Por favor, reproduza na íntegra, sem qualquer alteração, o texto abaixo sobre o alegado ataque israelita em Isfahan.

TEXTO PARA LER
<<<<

Não foi um ataque em força, como o que o Irão lançou contra Israel há uma semana (usou mais de 300 drones e mísseis), mas uma mensagem contida que poderá travar (por enquanto) a escalada da violência na região. A suposta resposta israelita (não houve qualquer reivindicação oficial de Telavive) terá sido com um ataque a, pelo menos, uma base aérea em Isfahan. Teerão alegou que nada foi destruído e que as explosões que se ouviram na cidade foram as defesas antiaéreas a abater os drones inimigos. A desvalorização do impacto da alegada ação israelita, mesmo que possam ter sido atingidos alvos importantes, permite aos iranianos afastar o cenário de uma eventual retaliação. Mas não é claro se a resposta de Israel já está completa.
Por causa do silêncio oficial israelita e da desvalorização e secretismo do lado iraniano, não é claro o que aconteceu na madrugada de sexta-feira. Pelo menos três explosões terão ocorrido perto da base militar de Shekari, do Aeroporto de Isfahan e da cidade de Qahjavarestan, no centro do Irão. Dois oficiais norte-americanos (e foram os EUA a apontar o dedo a Israel desde o primeiro momento) disseram à CBS que teria sido um ataque com um míssil, enquanto outra fonte dos EUA falou à ABC de três mísseis que tinham como alvo o radar que ajuda a proteger a central de enriquecimento de urânio de Natanz.

>>>>

LINHAS FORNECIDAS
<<<<

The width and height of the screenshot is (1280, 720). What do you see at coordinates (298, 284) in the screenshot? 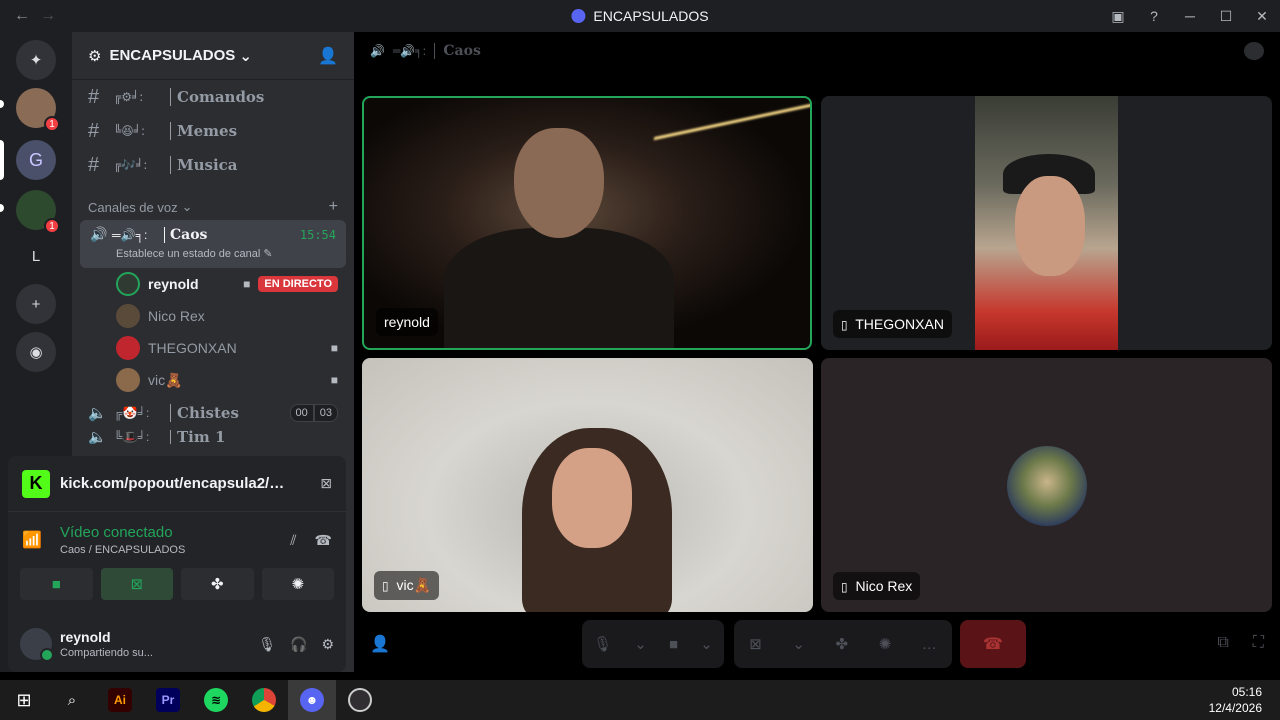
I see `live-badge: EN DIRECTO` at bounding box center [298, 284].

>>>>
<<<<

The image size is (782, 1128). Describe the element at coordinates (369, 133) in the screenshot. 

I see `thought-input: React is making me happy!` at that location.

>>>>

RESPOSTA ESPERADA
Não foi um ataque em força, como o que o Irão lançou contra Israel há uma semana (usou mais de 300 drones e mísseis), mas uma mensagem contida que poderá travar (por enquanto) a escalada da violência na região. A suposta resposta israelita (não houve qualquer reivindicação oficial de Telavive) terá sido com um ataque a, pelo menos, uma base aérea em Isfahan. Teerão alegou que nada foi destruído e que as explosões que se ouviram na cidade foram as defesas antiaéreas a abater os drones inimigos. A desvalorização do impacto da alegada ação israelita, mesmo que possam ter sido atingidos alvos importantes, permite aos iranianos afastar o cenário de uma eventual retaliação. Mas não é claro se a resposta de Israel já está completa.
Por causa do silêncio oficial israelita e da desvalorização e secretismo do lado iraniano, não é claro o que aconteceu na madrugada de sexta-feira. Pelo menos três explosões terão ocorrido perto da base militar de Shekari, do Aeroporto de Isfahan e da cidade de Qahjavarestan, no centro do Irão. Dois oficiais norte-americanos (e foram os EUA a apontar o dedo a Israel desde o primeiro momento) disseram à CBS que teria sido um ataque com um míssil, enquanto outra fonte dos EUA falou à ABC de três mísseis que tinham como alvo o radar que ajuda a proteger a central de enriquecimento de urânio de Natanz.